If I were ever to do a talk on something, to be honest, I would need some credentials to start it. Anyway, over the course of doing all the summaries for these talks, it wasn't the cool technology, or the interesting science that really got me going or motivated, it was really the talks about the emotions of people, and why people, when out of their element react to situations like they do. Being a high school student, I know when i'm not wanted in some situations and sometimes I don't, or sometimes I am wanted and just don't know it. I would really want to do my talk on breaking down, how, and why people react in a social society the way they do, how people act to certain people with certain feelings, and most importantly, what does it mean to have a reputation. This may just be fragments of my actual life, but personally I cant see anything better to talk about

Sunday, April 1, 2012

(and finally) Ted Talks Summary No. 10

Steve Jobs
          How To Live Before You Die


Steve Jobs talks about how his life proceeded from birth and how he arose to the seat he holds today

CEO of Apple and founder of "Pixar"

In my final talk, Apple CEO Steve Jobs starts by telling us how he was adopted into a family that took him for who he was, and seventeen years later put him in college for him to drop out six months later, because he felt we was wasting his parents life savings. He did various things until he began working with computers and began a 10 year journey to create the multi-billion dollar industry that today is know as "Apple". When fired from apple due to a bad decision, he took a step back and thought carefully about his life, eventually starting companies called "Pixar" and "Next" witch were eventually owned by apple. So there he was again back up top. But after having this epiphany, he really wanted to "live" before he died, and to make conscientious decisions to feel like you were living each day as if you would "like" it to be your last.
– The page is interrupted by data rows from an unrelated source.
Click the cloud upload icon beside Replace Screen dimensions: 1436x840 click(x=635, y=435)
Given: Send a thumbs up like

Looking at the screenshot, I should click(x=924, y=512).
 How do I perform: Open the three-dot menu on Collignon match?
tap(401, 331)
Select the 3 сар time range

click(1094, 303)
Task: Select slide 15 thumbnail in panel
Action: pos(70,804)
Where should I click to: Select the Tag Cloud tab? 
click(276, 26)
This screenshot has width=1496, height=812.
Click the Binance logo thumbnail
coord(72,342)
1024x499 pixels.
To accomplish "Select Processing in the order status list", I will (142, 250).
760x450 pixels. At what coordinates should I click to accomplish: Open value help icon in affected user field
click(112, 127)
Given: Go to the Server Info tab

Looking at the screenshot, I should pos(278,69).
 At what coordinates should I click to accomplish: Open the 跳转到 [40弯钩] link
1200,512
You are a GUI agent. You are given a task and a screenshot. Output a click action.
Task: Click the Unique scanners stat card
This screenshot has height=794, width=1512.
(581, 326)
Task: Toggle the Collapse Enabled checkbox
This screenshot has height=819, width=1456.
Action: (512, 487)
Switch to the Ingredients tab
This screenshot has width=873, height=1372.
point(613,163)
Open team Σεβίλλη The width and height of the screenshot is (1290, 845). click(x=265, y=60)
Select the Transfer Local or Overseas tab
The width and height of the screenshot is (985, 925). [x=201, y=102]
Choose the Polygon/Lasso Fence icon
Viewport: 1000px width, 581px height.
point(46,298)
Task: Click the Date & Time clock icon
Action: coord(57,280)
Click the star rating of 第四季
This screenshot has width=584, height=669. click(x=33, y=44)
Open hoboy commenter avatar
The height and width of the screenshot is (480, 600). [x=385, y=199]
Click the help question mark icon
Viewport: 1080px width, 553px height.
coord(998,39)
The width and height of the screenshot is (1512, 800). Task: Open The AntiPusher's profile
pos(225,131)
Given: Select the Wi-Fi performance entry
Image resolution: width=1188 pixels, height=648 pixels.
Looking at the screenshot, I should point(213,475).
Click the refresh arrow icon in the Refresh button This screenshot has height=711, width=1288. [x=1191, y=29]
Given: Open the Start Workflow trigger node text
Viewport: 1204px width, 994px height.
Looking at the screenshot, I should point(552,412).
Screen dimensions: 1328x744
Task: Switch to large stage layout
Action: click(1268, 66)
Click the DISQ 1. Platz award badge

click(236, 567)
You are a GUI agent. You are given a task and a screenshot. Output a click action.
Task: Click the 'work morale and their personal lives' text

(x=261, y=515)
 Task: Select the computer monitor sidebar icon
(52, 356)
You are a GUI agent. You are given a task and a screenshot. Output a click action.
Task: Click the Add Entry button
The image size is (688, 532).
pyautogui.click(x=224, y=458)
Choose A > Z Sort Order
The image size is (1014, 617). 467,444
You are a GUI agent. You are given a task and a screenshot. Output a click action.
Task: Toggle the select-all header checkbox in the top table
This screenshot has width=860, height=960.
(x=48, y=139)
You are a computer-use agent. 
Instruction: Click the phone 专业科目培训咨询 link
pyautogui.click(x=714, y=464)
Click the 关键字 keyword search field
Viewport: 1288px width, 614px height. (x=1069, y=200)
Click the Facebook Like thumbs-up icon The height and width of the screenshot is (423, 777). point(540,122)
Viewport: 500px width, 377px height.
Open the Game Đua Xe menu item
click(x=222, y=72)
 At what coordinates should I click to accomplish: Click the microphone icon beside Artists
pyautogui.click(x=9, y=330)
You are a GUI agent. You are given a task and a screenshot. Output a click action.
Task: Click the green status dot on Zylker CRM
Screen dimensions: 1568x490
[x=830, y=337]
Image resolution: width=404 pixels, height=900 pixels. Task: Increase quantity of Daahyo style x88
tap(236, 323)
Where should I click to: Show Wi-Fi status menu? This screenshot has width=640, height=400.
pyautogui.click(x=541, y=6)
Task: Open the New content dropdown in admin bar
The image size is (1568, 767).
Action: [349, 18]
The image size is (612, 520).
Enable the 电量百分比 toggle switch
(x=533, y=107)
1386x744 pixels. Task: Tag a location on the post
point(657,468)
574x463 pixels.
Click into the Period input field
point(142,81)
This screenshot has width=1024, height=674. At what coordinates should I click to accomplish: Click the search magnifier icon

I chose to do this one, because I figured Steve jobs would be talking about his life and his rise to fame and power. I figured I could see if I could pick up any helpful tips for life along the road. It has always really intruiged me to hear stories of what people did after school, even today I am hearing interesting things about my parents early lives that I didnt know.

I ended up getting a feel for what people do after they graduate, but it still worries me to think of what I am to do. I really liked his part about living each day like you would like it to be your last, because it sort of ties in with my moral belief system that I currently use, and I think it could be a helpful tool to use.

My favorite part, and by now you are hearing an echo, was when he says. At the end of each day, I looked in the mirror, and asked myself. If this were my last day on earth, would i have made the decisions that I did? and if my answer enough times in a row was no, then I knew something needed to be changed.

Saturday, March 31, 2012

Ted Talks Summary No. 9

Helen Fisher
          The Brain In Love


Helen Fishes gets down to why we deal with love how we do.

Anthropologist, expert on romantic love.

In this talk, Helen Fisher talks about how we go about dealing with different types of love, how we experience love, how our brain reacts to experiencing love, and how we deal with getting out of love. Obviously starting off with the different way we go about loving, she talks about when we love, a sensory part of our body goes to work, which is the part that allows us to feel good. And that's why people are so addicted to love, because we sometimes feel so attracted to this person that we cant get enough of it. And apparently after romantic relationship break ups, you would  think that we would like to forget this person and just move on, but infact we just love them harder.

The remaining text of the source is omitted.